** Begin Task material **
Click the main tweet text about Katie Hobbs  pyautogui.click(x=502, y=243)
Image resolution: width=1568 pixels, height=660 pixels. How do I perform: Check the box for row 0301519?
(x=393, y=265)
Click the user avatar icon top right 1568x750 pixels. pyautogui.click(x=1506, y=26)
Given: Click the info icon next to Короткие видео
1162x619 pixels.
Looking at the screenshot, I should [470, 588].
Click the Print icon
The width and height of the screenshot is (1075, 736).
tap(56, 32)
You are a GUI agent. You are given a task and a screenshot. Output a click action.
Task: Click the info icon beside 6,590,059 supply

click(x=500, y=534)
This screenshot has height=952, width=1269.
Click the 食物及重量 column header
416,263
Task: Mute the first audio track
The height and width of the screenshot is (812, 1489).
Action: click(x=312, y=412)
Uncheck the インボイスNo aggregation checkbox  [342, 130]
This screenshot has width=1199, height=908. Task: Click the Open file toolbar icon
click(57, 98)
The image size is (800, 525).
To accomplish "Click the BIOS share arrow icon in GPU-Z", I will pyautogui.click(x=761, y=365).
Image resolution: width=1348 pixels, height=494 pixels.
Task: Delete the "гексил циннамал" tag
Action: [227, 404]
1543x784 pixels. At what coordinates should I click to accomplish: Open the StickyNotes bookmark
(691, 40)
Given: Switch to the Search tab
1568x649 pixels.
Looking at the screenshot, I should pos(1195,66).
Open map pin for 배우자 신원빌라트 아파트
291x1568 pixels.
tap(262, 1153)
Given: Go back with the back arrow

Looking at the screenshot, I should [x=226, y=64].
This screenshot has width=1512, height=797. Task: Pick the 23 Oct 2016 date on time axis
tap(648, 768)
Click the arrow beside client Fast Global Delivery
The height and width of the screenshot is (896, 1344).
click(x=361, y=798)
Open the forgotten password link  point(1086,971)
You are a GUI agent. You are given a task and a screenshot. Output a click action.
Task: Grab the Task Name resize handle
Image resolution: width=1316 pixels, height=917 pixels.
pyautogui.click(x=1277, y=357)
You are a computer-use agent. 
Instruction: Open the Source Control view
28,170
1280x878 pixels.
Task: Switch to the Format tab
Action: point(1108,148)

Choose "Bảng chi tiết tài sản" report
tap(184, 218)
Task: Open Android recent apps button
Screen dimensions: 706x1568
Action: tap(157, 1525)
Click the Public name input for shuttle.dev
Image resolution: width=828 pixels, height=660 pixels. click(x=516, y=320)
** End Task material **
**Aim**
Revise the rows from the line with "1543x784 pixels. At" up to and including the line with "Looking at the screenshot, I should [x=226, y=64]." by changing "Given" to "Instruction" and keeping everything else the same. Return only those lines.

**Completed exercise**
1543x784 pixels. At what coordinates should I click to accomplish: Open the StickyNotes bookmark
(691, 40)
Instruction: Switch to the Search tab
1568x649 pixels.
Looking at the screenshot, I should pos(1195,66).
Open map pin for 배우자 신원빌라트 아파트
291x1568 pixels.
tap(262, 1153)
Instruction: Go back with the back arrow

Looking at the screenshot, I should [x=226, y=64].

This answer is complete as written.